*** GIVEN INFORMATION Section Begins ***
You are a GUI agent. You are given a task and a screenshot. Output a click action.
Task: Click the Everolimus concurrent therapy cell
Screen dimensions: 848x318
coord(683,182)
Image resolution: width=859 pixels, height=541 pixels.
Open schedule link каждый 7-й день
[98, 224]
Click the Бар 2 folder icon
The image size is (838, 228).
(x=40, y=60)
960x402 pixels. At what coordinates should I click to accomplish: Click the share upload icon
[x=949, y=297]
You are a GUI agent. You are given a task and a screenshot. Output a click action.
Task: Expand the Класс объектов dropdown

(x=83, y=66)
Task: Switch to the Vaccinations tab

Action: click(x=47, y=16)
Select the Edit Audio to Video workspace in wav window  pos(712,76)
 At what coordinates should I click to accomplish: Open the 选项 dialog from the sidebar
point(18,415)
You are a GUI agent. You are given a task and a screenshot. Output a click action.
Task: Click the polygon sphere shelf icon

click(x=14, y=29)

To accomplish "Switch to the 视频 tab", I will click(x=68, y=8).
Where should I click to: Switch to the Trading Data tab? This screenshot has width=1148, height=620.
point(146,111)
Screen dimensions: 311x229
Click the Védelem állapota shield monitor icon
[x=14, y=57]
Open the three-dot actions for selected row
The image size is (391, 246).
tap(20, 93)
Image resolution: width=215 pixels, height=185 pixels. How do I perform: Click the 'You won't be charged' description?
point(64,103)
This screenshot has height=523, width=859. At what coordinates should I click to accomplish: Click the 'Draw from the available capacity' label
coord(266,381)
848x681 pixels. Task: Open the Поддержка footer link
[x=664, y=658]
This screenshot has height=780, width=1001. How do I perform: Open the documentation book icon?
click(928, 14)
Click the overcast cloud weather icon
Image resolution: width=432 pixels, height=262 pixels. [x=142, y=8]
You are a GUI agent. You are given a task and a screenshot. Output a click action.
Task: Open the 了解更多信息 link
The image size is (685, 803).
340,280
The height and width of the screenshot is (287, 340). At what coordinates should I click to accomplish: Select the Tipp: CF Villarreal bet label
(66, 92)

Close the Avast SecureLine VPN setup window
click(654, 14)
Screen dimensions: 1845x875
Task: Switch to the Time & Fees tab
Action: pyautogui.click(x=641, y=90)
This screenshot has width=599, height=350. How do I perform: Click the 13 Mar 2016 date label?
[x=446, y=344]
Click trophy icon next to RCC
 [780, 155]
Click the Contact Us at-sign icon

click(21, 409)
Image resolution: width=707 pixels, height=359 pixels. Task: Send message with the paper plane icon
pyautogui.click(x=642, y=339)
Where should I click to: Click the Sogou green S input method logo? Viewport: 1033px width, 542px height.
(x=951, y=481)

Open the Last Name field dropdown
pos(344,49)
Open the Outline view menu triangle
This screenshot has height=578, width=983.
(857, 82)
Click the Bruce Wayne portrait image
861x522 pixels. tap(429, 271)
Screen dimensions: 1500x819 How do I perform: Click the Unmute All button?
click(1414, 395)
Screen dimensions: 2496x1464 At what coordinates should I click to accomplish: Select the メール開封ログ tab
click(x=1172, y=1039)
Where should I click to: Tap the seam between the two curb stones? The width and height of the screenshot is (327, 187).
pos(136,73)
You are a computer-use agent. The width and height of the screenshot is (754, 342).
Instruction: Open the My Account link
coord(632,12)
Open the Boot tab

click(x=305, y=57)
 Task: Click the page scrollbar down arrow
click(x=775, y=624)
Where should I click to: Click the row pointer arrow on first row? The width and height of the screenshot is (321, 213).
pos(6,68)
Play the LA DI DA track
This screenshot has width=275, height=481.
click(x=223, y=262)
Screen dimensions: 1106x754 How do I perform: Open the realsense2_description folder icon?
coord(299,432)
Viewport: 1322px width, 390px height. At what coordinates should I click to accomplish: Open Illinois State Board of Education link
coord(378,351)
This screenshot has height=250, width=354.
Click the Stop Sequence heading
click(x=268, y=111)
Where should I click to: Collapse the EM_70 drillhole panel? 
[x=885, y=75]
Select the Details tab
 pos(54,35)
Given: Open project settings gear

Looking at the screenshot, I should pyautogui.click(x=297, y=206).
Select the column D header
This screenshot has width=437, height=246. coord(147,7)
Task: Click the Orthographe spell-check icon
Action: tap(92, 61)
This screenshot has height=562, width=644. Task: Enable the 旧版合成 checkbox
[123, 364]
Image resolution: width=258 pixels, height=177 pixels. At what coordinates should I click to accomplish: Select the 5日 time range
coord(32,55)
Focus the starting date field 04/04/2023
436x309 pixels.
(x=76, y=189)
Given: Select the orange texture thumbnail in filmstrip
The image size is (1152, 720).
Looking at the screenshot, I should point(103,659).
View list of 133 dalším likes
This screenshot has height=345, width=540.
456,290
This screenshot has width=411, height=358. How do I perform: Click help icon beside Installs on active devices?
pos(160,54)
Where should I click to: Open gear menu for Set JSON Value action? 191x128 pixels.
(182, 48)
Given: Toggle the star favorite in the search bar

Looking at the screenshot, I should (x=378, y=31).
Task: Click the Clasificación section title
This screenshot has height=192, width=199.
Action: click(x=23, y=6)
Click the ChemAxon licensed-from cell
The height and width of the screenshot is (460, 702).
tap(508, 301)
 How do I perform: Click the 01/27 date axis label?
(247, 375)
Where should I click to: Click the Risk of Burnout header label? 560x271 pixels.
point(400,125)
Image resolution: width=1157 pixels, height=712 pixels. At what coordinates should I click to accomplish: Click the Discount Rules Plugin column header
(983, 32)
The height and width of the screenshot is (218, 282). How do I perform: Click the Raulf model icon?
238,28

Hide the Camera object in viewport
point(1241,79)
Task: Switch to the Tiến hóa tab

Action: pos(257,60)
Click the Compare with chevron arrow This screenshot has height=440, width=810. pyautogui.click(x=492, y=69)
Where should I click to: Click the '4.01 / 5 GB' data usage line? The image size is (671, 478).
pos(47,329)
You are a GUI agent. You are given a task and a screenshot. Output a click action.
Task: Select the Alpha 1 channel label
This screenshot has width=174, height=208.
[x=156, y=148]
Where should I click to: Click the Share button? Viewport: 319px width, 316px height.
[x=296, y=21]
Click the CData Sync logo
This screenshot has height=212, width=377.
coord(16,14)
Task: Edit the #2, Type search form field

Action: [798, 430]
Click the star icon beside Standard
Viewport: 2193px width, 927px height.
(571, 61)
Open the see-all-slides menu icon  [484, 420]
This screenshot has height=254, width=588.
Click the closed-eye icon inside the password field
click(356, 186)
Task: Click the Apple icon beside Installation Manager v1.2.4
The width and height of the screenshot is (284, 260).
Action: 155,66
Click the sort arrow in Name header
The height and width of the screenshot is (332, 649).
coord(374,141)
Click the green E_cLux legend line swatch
*** GIVEN INFORMATION Section Ends ***
YOUR OBJECTIVE: Every entry above needs to be quoted exactly.

THE COMPLETED TASK:
You are a GUI agent. You are given a task and a screenshot. Output a click action.
Task: Click the Everolimus concurrent therapy cell
Screen dimensions: 848x318
coord(683,182)
Image resolution: width=859 pixels, height=541 pixels.
Open schedule link каждый 7-й день
[98, 224]
Click the Бар 2 folder icon
The image size is (838, 228).
(x=40, y=60)
960x402 pixels. At what coordinates should I click to accomplish: Click the share upload icon
[x=949, y=297]
You are a GUI agent. You are given a task and a screenshot. Output a click action.
Task: Expand the Класс объектов dropdown

(x=83, y=66)
Task: Switch to the Vaccinations tab

Action: click(x=47, y=16)
Select the Edit Audio to Video workspace in wav window  pos(712,76)
 At what coordinates should I click to accomplish: Open the 选项 dialog from the sidebar
point(18,415)
You are a GUI agent. You are given a task and a screenshot. Output a click action.
Task: Click the polygon sphere shelf icon

click(x=14, y=29)

To accomplish "Switch to the 视频 tab", I will click(x=68, y=8).
Where should I click to: Switch to the Trading Data tab? This screenshot has width=1148, height=620.
point(146,111)
Screen dimensions: 311x229
Click the Védelem állapota shield monitor icon
[x=14, y=57]
Open the three-dot actions for selected row
The image size is (391, 246).
tap(20, 93)
Image resolution: width=215 pixels, height=185 pixels. How do I perform: Click the 'You won't be charged' description?
point(64,103)
This screenshot has height=523, width=859. At what coordinates should I click to accomplish: Click the 'Draw from the available capacity' label
coord(266,381)
848x681 pixels. Task: Open the Поддержка footer link
[x=664, y=658]
This screenshot has height=780, width=1001. How do I perform: Open the documentation book icon?
click(928, 14)
Click the overcast cloud weather icon
Image resolution: width=432 pixels, height=262 pixels. [x=142, y=8]
You are a GUI agent. You are given a task and a screenshot. Output a click action.
Task: Open the 了解更多信息 link
The image size is (685, 803).
340,280
The height and width of the screenshot is (287, 340). At what coordinates should I click to accomplish: Select the Tipp: CF Villarreal bet label
(66, 92)

Close the Avast SecureLine VPN setup window
click(654, 14)
Screen dimensions: 1845x875
Task: Switch to the Time & Fees tab
Action: pyautogui.click(x=641, y=90)
This screenshot has width=599, height=350. How do I perform: Click the 13 Mar 2016 date label?
[x=446, y=344]
Click trophy icon next to RCC
 [780, 155]
Click the Contact Us at-sign icon

click(21, 409)
Image resolution: width=707 pixels, height=359 pixels. Task: Send message with the paper plane icon
pyautogui.click(x=642, y=339)
Where should I click to: Click the Sogou green S input method logo? Viewport: 1033px width, 542px height.
(x=951, y=481)

Open the Last Name field dropdown
pos(344,49)
Open the Outline view menu triangle
This screenshot has height=578, width=983.
(857, 82)
Click the Bruce Wayne portrait image
861x522 pixels. tap(429, 271)
Screen dimensions: 1500x819 How do I perform: Click the Unmute All button?
click(1414, 395)
Screen dimensions: 2496x1464 At what coordinates should I click to accomplish: Select the メール開封ログ tab
click(x=1172, y=1039)
Where should I click to: Tap the seam between the two curb stones? The width and height of the screenshot is (327, 187).
pos(136,73)
You are a computer-use agent. The width and height of the screenshot is (754, 342).
Instruction: Open the My Account link
coord(632,12)
Open the Boot tab

click(x=305, y=57)
 Task: Click the page scrollbar down arrow
click(x=775, y=624)
Where should I click to: Click the row pointer arrow on first row? The width and height of the screenshot is (321, 213).
pos(6,68)
Play the LA DI DA track
This screenshot has width=275, height=481.
click(x=223, y=262)
Screen dimensions: 1106x754 How do I perform: Open the realsense2_description folder icon?
coord(299,432)
Viewport: 1322px width, 390px height. At what coordinates should I click to accomplish: Open Illinois State Board of Education link
coord(378,351)
This screenshot has height=250, width=354.
Click the Stop Sequence heading
click(x=268, y=111)
Where should I click to: Collapse the EM_70 drillhole panel? 
[x=885, y=75]
Select the Details tab
 pos(54,35)
Given: Open project settings gear

Looking at the screenshot, I should pyautogui.click(x=297, y=206).
Select the column D header
This screenshot has width=437, height=246. coord(147,7)
Task: Click the Orthographe spell-check icon
Action: tap(92, 61)
This screenshot has height=562, width=644. Task: Enable the 旧版合成 checkbox
[123, 364]
Image resolution: width=258 pixels, height=177 pixels. At what coordinates should I click to accomplish: Select the 5日 time range
coord(32,55)
Focus the starting date field 04/04/2023
436x309 pixels.
(x=76, y=189)
Given: Select the orange texture thumbnail in filmstrip
The image size is (1152, 720).
Looking at the screenshot, I should point(103,659).
View list of 133 dalším likes
This screenshot has height=345, width=540.
456,290
This screenshot has width=411, height=358. How do I perform: Click help icon beside Installs on active devices?
pos(160,54)
Where should I click to: Open gear menu for Set JSON Value action? 191x128 pixels.
(182, 48)
Given: Toggle the star favorite in the search bar

Looking at the screenshot, I should (x=378, y=31).
Task: Click the Clasificación section title
This screenshot has height=192, width=199.
Action: click(x=23, y=6)
Click the ChemAxon licensed-from cell
The height and width of the screenshot is (460, 702).
tap(508, 301)
 How do I perform: Click the 01/27 date axis label?
(247, 375)
Where should I click to: Click the Risk of Burnout header label? 560x271 pixels.
point(400,125)
Image resolution: width=1157 pixels, height=712 pixels. At what coordinates should I click to accomplish: Click the Discount Rules Plugin column header
(983, 32)
The height and width of the screenshot is (218, 282). How do I perform: Click the Raulf model icon?
238,28

Hide the Camera object in viewport
point(1241,79)
Task: Switch to the Tiến hóa tab

Action: pos(257,60)
Click the Compare with chevron arrow This screenshot has height=440, width=810. pyautogui.click(x=492, y=69)
Where should I click to: Click the '4.01 / 5 GB' data usage line? The image size is (671, 478).
pos(47,329)
You are a GUI agent. You are given a task and a screenshot. Output a click action.
Task: Select the Alpha 1 channel label
This screenshot has width=174, height=208.
[x=156, y=148]
Where should I click to: Click the Share button? Viewport: 319px width, 316px height.
[x=296, y=21]
Click the CData Sync logo
This screenshot has height=212, width=377.
coord(16,14)
Task: Edit the #2, Type search form field

Action: [798, 430]
Click the star icon beside Standard
Viewport: 2193px width, 927px height.
(571, 61)
Open the see-all-slides menu icon  [484, 420]
This screenshot has height=254, width=588.
Click the closed-eye icon inside the password field
click(356, 186)
Task: Click the Apple icon beside Installation Manager v1.2.4
The width and height of the screenshot is (284, 260).
Action: 155,66
Click the sort arrow in Name header
The height and width of the screenshot is (332, 649).
coord(374,141)
Click the green E_cLux legend line swatch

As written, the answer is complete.